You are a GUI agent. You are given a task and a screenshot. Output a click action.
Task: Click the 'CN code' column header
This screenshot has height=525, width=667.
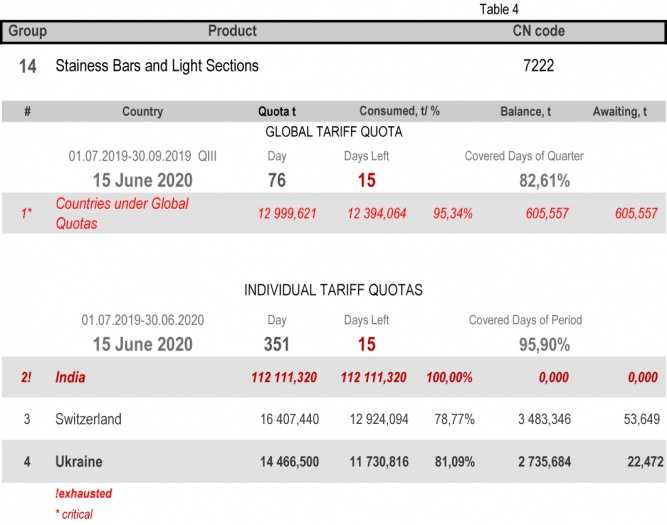[x=538, y=31]
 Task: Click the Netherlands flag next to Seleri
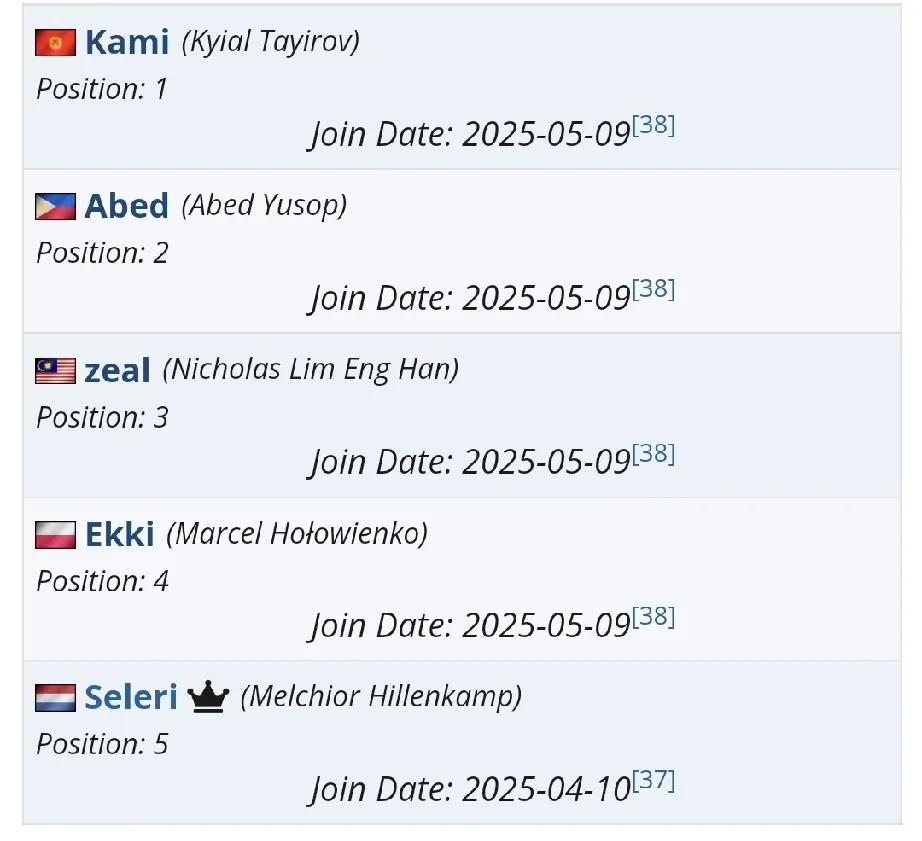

****************************************

What is being asked ▸ Set down the data exactly as it appears, without any images.

Answer box ▸
You are a GUI agent. You are given a task and a screenshot. Output a click action.
Task: Click the 'CN code' column header
This screenshot has height=525, width=667.
[x=538, y=31]
 Task: Click the Netherlands flag next to Seleri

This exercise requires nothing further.